Your goal: Copy the records exactly. Every line must match.

[Stored data]
Content starts
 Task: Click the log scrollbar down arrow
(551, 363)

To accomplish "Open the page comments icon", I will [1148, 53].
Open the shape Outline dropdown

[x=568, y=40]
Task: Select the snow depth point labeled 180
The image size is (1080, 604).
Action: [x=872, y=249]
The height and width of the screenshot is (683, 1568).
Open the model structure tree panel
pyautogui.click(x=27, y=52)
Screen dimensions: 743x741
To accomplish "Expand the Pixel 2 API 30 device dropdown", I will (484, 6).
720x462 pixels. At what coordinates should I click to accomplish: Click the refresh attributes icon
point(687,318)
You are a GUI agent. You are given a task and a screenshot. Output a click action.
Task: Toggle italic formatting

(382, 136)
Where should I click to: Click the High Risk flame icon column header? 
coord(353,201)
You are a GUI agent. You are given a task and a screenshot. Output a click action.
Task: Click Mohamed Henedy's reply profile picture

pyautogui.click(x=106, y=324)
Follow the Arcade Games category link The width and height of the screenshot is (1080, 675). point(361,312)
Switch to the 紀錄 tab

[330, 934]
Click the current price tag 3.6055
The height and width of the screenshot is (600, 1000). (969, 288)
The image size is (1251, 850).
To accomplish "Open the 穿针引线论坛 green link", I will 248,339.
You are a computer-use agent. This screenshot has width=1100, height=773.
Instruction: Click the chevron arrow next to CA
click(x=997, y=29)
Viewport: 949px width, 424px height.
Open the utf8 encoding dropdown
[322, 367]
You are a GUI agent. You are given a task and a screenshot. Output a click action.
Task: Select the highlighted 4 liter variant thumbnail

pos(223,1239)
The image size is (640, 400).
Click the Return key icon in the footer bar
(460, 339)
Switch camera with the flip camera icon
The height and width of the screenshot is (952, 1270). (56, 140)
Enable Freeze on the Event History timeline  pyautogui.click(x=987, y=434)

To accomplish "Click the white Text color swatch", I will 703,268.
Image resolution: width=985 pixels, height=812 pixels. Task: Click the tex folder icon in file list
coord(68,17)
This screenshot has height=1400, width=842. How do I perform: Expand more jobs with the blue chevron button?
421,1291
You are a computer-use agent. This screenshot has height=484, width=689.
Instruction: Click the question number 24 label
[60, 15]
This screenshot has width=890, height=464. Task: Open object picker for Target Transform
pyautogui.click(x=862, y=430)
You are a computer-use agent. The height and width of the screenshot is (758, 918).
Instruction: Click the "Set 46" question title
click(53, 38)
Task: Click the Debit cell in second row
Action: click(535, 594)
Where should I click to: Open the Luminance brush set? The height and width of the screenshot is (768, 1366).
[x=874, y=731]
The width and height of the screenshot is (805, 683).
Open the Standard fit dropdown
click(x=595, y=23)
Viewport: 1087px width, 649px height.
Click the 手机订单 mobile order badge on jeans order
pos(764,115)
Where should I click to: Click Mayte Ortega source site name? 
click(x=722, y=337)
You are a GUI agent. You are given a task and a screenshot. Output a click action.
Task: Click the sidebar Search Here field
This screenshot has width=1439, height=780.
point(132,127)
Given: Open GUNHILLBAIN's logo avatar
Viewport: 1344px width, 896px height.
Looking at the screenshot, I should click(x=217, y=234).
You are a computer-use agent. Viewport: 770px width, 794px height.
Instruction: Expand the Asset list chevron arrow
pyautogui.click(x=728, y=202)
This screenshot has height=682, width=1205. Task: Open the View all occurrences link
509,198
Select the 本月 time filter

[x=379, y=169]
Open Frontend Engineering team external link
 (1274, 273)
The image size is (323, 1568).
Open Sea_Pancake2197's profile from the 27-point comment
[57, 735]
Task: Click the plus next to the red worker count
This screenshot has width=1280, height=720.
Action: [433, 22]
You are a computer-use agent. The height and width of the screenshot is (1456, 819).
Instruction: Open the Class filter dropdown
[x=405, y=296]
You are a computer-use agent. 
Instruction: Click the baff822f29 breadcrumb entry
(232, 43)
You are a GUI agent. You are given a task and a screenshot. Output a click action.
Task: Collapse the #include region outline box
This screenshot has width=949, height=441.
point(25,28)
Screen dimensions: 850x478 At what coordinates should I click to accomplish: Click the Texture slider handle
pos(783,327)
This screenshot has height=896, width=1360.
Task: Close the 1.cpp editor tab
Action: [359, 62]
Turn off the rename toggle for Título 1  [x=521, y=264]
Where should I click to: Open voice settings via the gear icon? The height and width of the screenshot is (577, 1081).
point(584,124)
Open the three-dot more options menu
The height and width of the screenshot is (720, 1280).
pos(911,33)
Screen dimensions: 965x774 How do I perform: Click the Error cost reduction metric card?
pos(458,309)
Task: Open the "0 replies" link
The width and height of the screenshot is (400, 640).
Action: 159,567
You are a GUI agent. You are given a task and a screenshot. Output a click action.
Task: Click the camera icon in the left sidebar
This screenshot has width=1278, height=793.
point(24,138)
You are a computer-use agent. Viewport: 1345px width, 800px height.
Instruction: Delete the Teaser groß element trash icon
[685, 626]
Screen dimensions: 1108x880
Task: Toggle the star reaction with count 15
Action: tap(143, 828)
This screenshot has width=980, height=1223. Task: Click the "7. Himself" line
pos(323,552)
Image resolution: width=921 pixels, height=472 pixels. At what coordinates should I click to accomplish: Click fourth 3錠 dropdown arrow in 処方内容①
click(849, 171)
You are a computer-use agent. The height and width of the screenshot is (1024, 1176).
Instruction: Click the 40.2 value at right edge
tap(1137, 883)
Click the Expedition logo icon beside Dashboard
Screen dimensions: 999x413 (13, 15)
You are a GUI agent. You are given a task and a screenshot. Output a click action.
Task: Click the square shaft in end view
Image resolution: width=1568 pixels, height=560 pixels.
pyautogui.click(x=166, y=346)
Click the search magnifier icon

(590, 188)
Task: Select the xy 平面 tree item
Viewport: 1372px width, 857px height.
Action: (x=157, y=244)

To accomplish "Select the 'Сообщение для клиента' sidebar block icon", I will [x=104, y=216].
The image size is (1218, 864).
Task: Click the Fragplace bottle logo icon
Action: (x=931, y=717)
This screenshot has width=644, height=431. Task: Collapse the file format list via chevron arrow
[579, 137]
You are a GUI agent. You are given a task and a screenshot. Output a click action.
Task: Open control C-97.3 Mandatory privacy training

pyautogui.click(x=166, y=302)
Content ends
Exercise solution:
 Task: Click the log scrollbar down arrow
(551, 363)

To accomplish "Open the page comments icon", I will [1148, 53].
Open the shape Outline dropdown

[x=568, y=40]
Task: Select the snow depth point labeled 180
The image size is (1080, 604).
Action: [x=872, y=249]
The height and width of the screenshot is (683, 1568).
Open the model structure tree panel
pyautogui.click(x=27, y=52)
Screen dimensions: 743x741
To accomplish "Expand the Pixel 2 API 30 device dropdown", I will (484, 6).
720x462 pixels. At what coordinates should I click to accomplish: Click the refresh attributes icon
point(687,318)
You are a GUI agent. You are given a task and a screenshot. Output a click action.
Task: Toggle italic formatting

(382, 136)
Where should I click to: Click the High Risk flame icon column header? 
coord(353,201)
You are a GUI agent. You are given a task and a screenshot. Output a click action.
Task: Click Mohamed Henedy's reply profile picture

pyautogui.click(x=106, y=324)
Follow the Arcade Games category link The width and height of the screenshot is (1080, 675). point(361,312)
Switch to the 紀錄 tab

[330, 934]
Click the current price tag 3.6055
The height and width of the screenshot is (600, 1000). (969, 288)
The image size is (1251, 850).
To accomplish "Open the 穿针引线论坛 green link", I will 248,339.
You are a computer-use agent. This screenshot has width=1100, height=773.
Instruction: Click the chevron arrow next to CA
click(x=997, y=29)
Viewport: 949px width, 424px height.
Open the utf8 encoding dropdown
[322, 367]
You are a GUI agent. You are given a task and a screenshot. Output a click action.
Task: Select the highlighted 4 liter variant thumbnail

pos(223,1239)
The image size is (640, 400).
Click the Return key icon in the footer bar
(460, 339)
Switch camera with the flip camera icon
The height and width of the screenshot is (952, 1270). (56, 140)
Enable Freeze on the Event History timeline  pyautogui.click(x=987, y=434)

To accomplish "Click the white Text color swatch", I will 703,268.
Image resolution: width=985 pixels, height=812 pixels. Task: Click the tex folder icon in file list
coord(68,17)
This screenshot has height=1400, width=842. How do I perform: Expand more jobs with the blue chevron button?
421,1291
You are a computer-use agent. This screenshot has height=484, width=689.
Instruction: Click the question number 24 label
[60, 15]
This screenshot has width=890, height=464. Task: Open object picker for Target Transform
pyautogui.click(x=862, y=430)
You are a computer-use agent. The height and width of the screenshot is (758, 918).
Instruction: Click the "Set 46" question title
click(53, 38)
Task: Click the Debit cell in second row
Action: click(535, 594)
Where should I click to: Open the Luminance brush set? The height and width of the screenshot is (768, 1366).
[x=874, y=731]
The width and height of the screenshot is (805, 683).
Open the Standard fit dropdown
click(x=595, y=23)
Viewport: 1087px width, 649px height.
Click the 手机订单 mobile order badge on jeans order
pos(764,115)
Where should I click to: Click Mayte Ortega source site name? 
click(x=722, y=337)
You are a GUI agent. You are given a task and a screenshot. Output a click action.
Task: Click the sidebar Search Here field
This screenshot has width=1439, height=780.
point(132,127)
Given: Open GUNHILLBAIN's logo avatar
Viewport: 1344px width, 896px height.
Looking at the screenshot, I should click(x=217, y=234).
You are a computer-use agent. Viewport: 770px width, 794px height.
Instruction: Expand the Asset list chevron arrow
pyautogui.click(x=728, y=202)
This screenshot has height=682, width=1205. Task: Open the View all occurrences link
509,198
Select the 本月 time filter

[x=379, y=169]
Open Frontend Engineering team external link
 (1274, 273)
The image size is (323, 1568).
Open Sea_Pancake2197's profile from the 27-point comment
[57, 735]
Task: Click the plus next to the red worker count
This screenshot has width=1280, height=720.
Action: [433, 22]
You are a computer-use agent. The height and width of the screenshot is (1456, 819).
Instruction: Open the Class filter dropdown
[x=405, y=296]
You are a computer-use agent. 
Instruction: Click the baff822f29 breadcrumb entry
(232, 43)
You are a GUI agent. You are given a task and a screenshot. Output a click action.
Task: Collapse the #include region outline box
This screenshot has width=949, height=441.
point(25,28)
Screen dimensions: 850x478 At what coordinates should I click to accomplish: Click the Texture slider handle
pos(783,327)
This screenshot has height=896, width=1360.
Task: Close the 1.cpp editor tab
Action: [359, 62]
Turn off the rename toggle for Título 1  [x=521, y=264]
Where should I click to: Open voice settings via the gear icon? The height and width of the screenshot is (577, 1081).
point(584,124)
Open the three-dot more options menu
The height and width of the screenshot is (720, 1280).
pos(911,33)
Screen dimensions: 965x774 How do I perform: Click the Error cost reduction metric card?
pos(458,309)
Task: Open the "0 replies" link
The width and height of the screenshot is (400, 640).
Action: 159,567
You are a GUI agent. You are given a task and a screenshot. Output a click action.
Task: Click the camera icon in the left sidebar
This screenshot has width=1278, height=793.
point(24,138)
You are a computer-use agent. Viewport: 1345px width, 800px height.
Instruction: Delete the Teaser groß element trash icon
[685, 626]
Screen dimensions: 1108x880
Task: Toggle the star reaction with count 15
Action: tap(143, 828)
This screenshot has width=980, height=1223. Task: Click the "7. Himself" line
pos(323,552)
Image resolution: width=921 pixels, height=472 pixels. At what coordinates should I click to accomplish: Click fourth 3錠 dropdown arrow in 処方内容①
click(849, 171)
You are a computer-use agent. The height and width of the screenshot is (1024, 1176).
Instruction: Click the 40.2 value at right edge
tap(1137, 883)
Click the Expedition logo icon beside Dashboard
Screen dimensions: 999x413 (13, 15)
You are a GUI agent. You are given a task and a screenshot. Output a click action.
Task: Click the square shaft in end view
Image resolution: width=1568 pixels, height=560 pixels.
pyautogui.click(x=166, y=346)
Click the search magnifier icon

(590, 188)
Task: Select the xy 平面 tree item
Viewport: 1372px width, 857px height.
Action: (x=157, y=244)

To accomplish "Select the 'Сообщение для клиента' sidebar block icon", I will [x=104, y=216].
The image size is (1218, 864).
Task: Click the Fragplace bottle logo icon
Action: (x=931, y=717)
This screenshot has width=644, height=431. Task: Collapse the file format list via chevron arrow
[579, 137]
You are a GUI agent. You are given a task and a screenshot. Output a click action.
Task: Open control C-97.3 Mandatory privacy training

pyautogui.click(x=166, y=302)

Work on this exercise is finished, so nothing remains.